Winter has finally arrived in the Harrison area! Just a couple of months until spring will be here. Watch it snow in May!
I really don’t have a coffee habit as it makes me very jittery, but it is so cold that even though the house is warm, it seems my body has a chill. I decided to use a single serving packet and try a cup. Well, this cup of coffee brought three special people in my thoughts as I sipped it.
I used Carnation canned milk, and a dab of sugar. Well, a little more of a dab. Grandma Rosa Hall gave me the first taste of coffee this way, let me dunk a biscuit in it, and then eat the crumbs with a spoon. The cup was a little too full, so I reached for a saucer as not to spill it.
Mom came traveling though my mind and heart as she would pour a little coffee in a saucer and ‘sup it,’ not sip it, as it cooled.
Then another memory is that my when Aunt Bertie Lewis would have coffee grounds in the bottom of her coffee cup, she’d turn it upside down and gaze into the tiny bits of residue then read your fortune in the grounds that were in the coffee cup.
How many others remember seeing this done?
I have an old treadle Singer sewing machine. I opened a drawer found three letters from Mommy, one dating from 1962 and two from 1969. One letter dated May 1969 told of the passing of Elaine Davis Moore’s mother Maxine.
Mom knew Thurston Davis when she was a young woman. They square danced together at Nora Calihan’s long before they ever thought about being married. Mom always recalled what a good dancer Thurston was.
One letter was describing Mom, and my brothers going to visit the babies’ graves and cleaning them off. Anna Lou died 1948 and Rondol was dead at birth in 1960.
As Mom described a crystal clear mountain stream of water running over rocks, she said that her granddaughter Angie sure would have loved that. Angie would have been right there with Mom, so would Keith and Kay.
My children have missed so much of mountain ways though I have tried to instill so many things in their childhood, simple things like getting a clean icicle from a small cliff, which is hard to find.
Oh what I would give for a mess of mustard greens from Richard Caudill’s garden, or Papaw Joe and Ima Jean’s on Johnson Fork. I heard too late that Doyle Ison’s brother also had a patch of greens not too far from where Doyle and Betty Ison live.
I swear the older I get the more I crave mountain food that I haven’t thought of in a long time.
When I was down home in October I was really grateful that Ricky picked me a large bag of greens. My son Keith Ballard said he could live on the greens they were so good.
Les and Pat Wagner slipped once again back to the mountains for a few days to spend time with their family and friends. Les always sends me text messages teasing me.
Just wait; if my health ever improves I am going to sneak off and text Les saying, “Ha, ha, guess where I am?” Did I say how much I love these two?
I really miss Hunters Pizzeria and seeing Les and Pat, Becky and Polly Hasty, Kelly, and Tony Hale and Blackwater.
Ricky sent me the book of Roxana by Forester Hogg. Once again as I read I seem to have a different recollection of growing up in Roxana than Forester does. He describes it being a “rowdy village” in which he felt unsafe as he describes some older men drinking.

● Excerpted records:
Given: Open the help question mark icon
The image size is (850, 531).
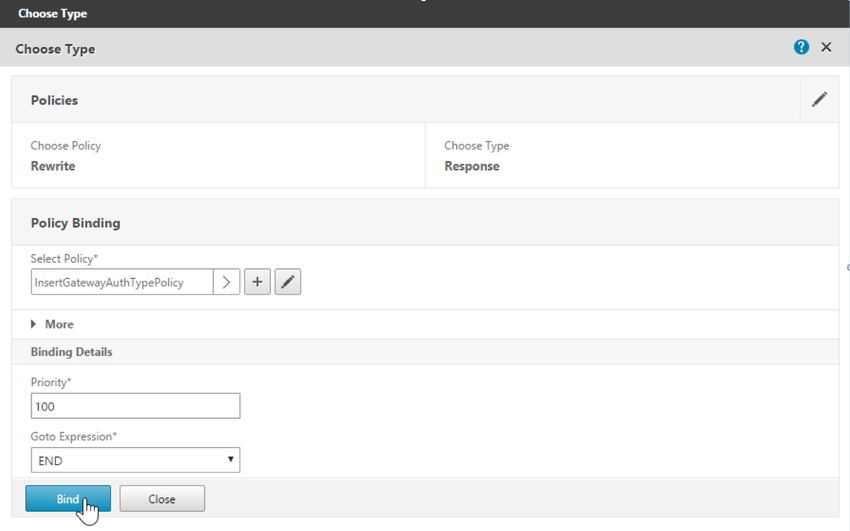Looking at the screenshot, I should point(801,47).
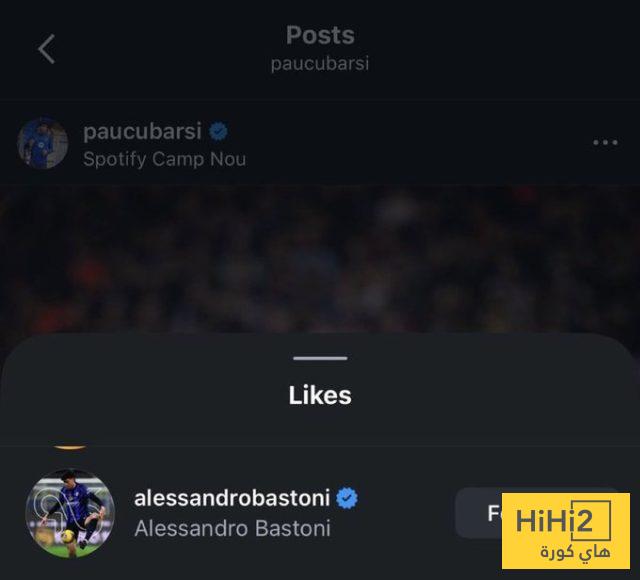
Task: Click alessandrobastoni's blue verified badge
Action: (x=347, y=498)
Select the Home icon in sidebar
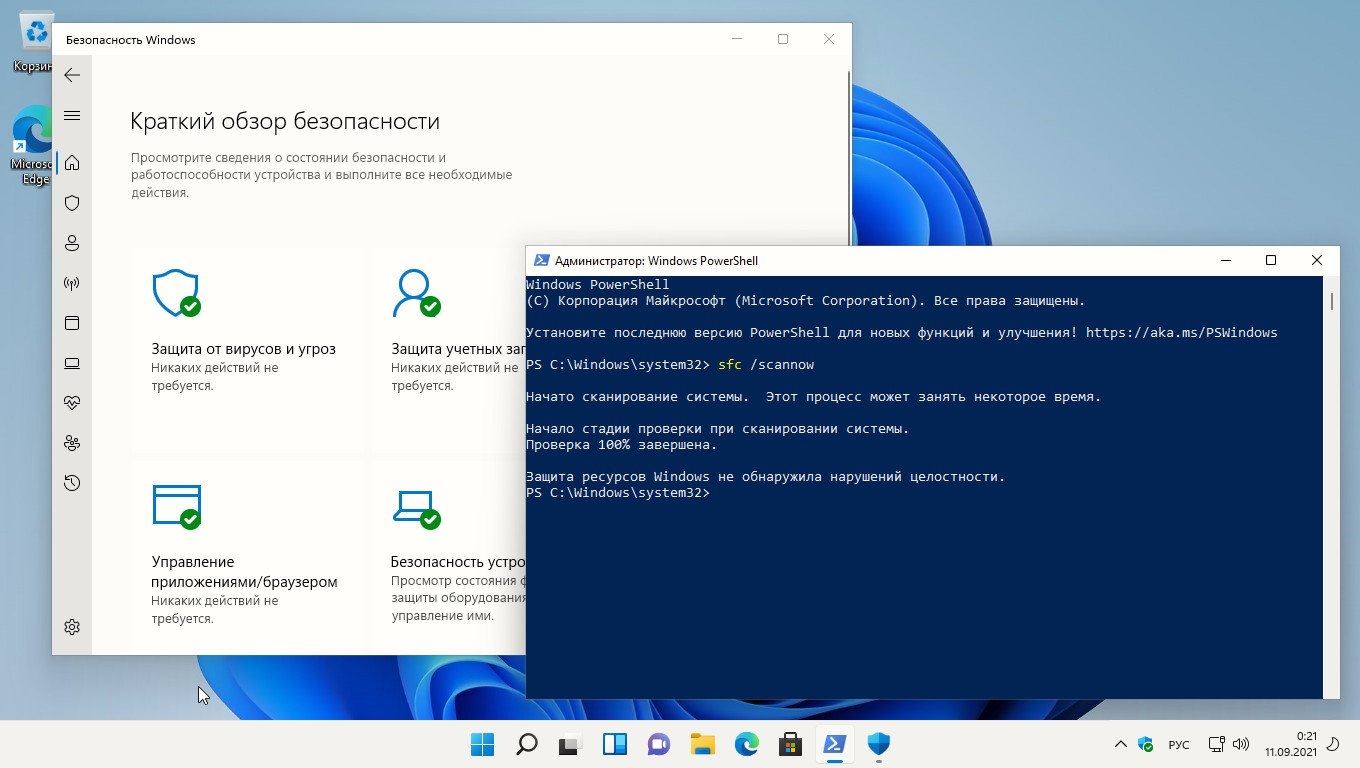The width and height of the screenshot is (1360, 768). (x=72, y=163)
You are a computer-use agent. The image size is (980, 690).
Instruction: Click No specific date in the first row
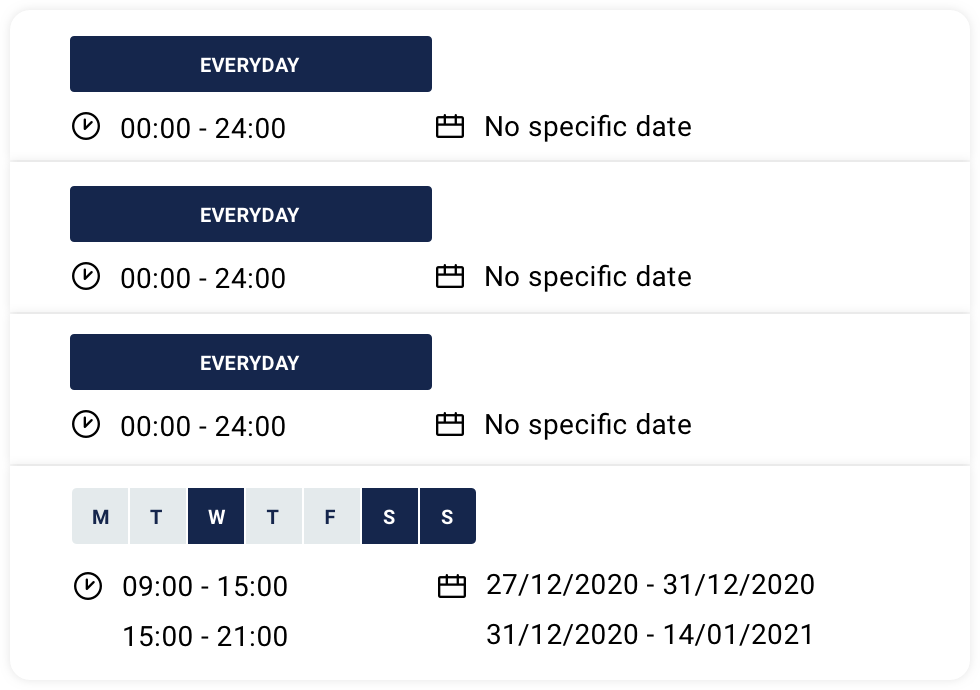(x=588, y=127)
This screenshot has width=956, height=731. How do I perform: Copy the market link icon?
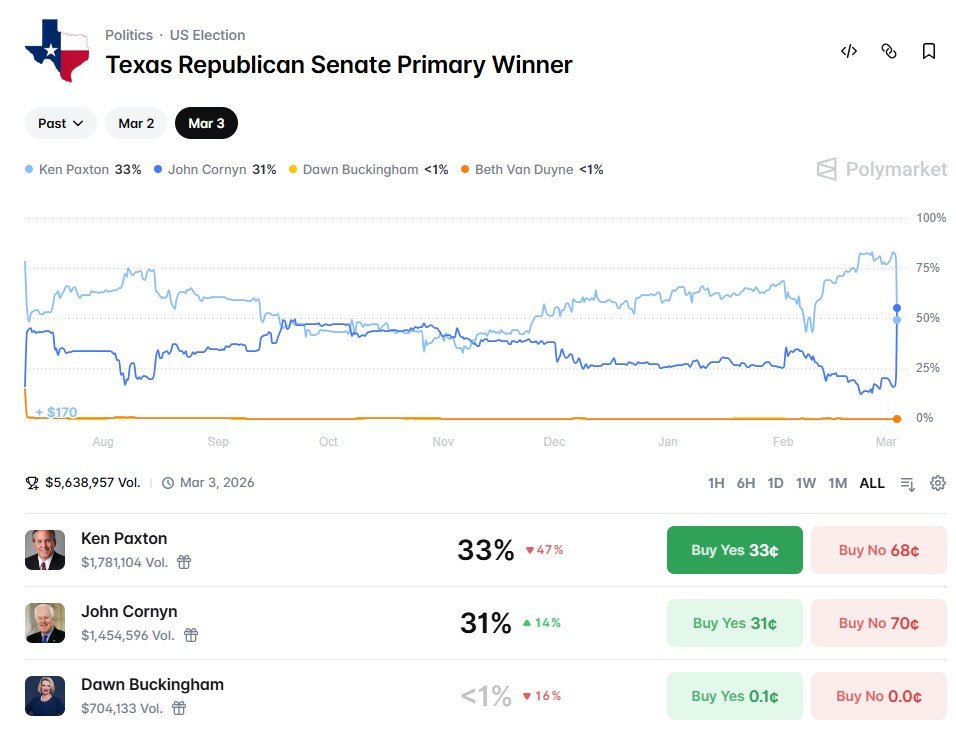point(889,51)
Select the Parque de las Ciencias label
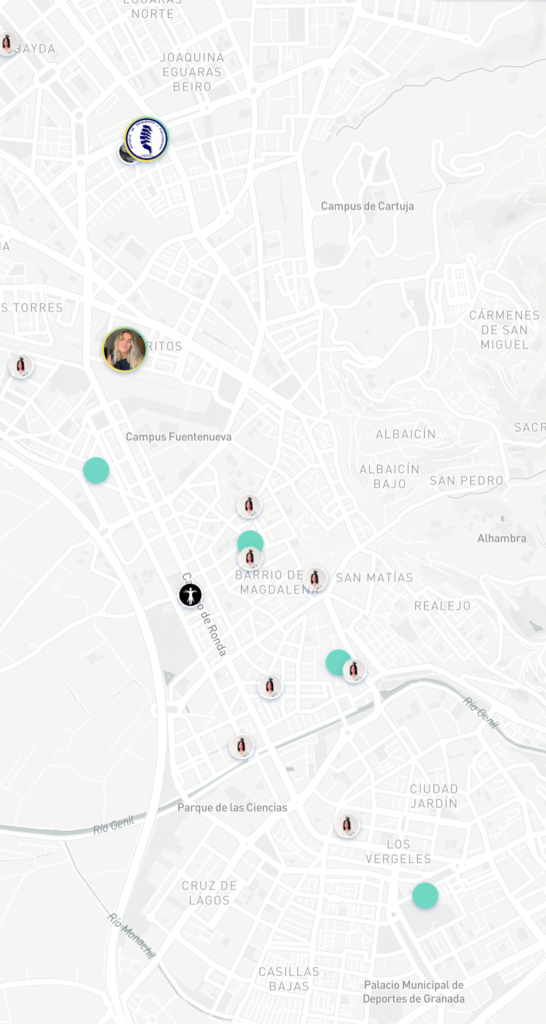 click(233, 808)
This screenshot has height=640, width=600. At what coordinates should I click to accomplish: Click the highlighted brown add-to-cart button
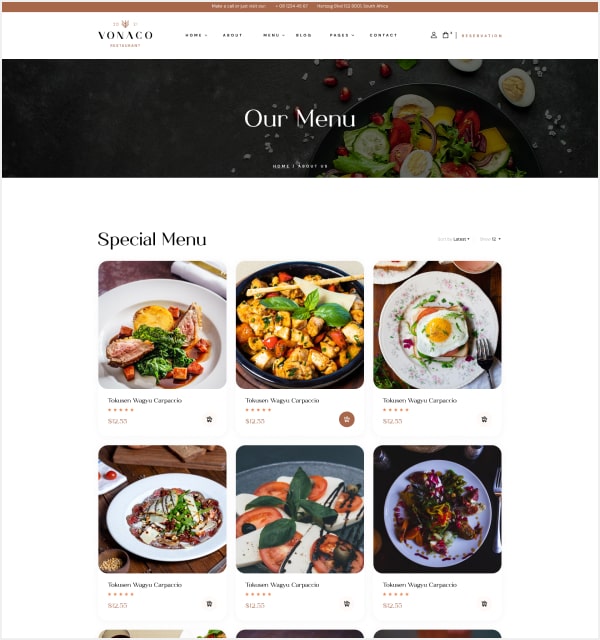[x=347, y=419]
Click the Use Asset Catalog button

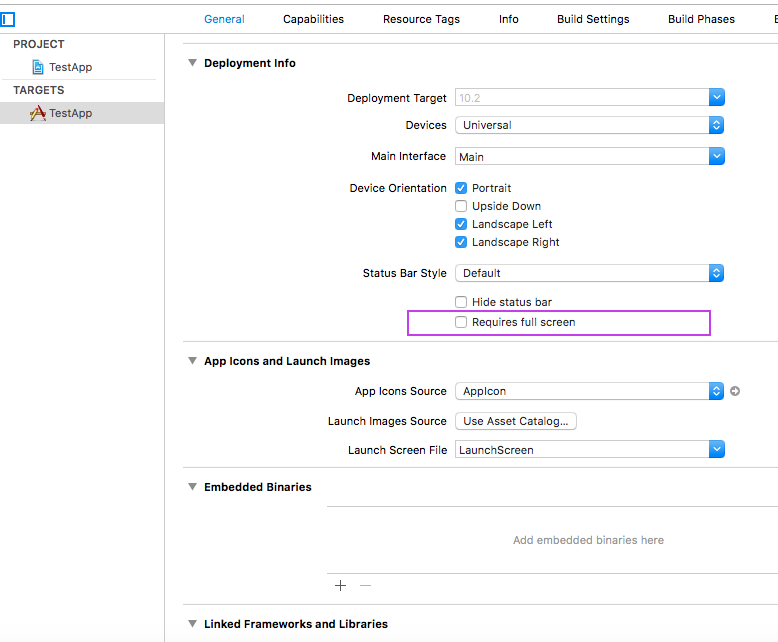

● What to produce: Copy out the part of the winter memories column above, starting at "As Mom described" and ending at "Keith and Kay.".

● Problem solution:
As Mom described a crystal clear mountain stream of water running over rocks, she said that her granddaughter Angie sure would have loved that. Angie would have been right there with Mom, so would Keith and Kay.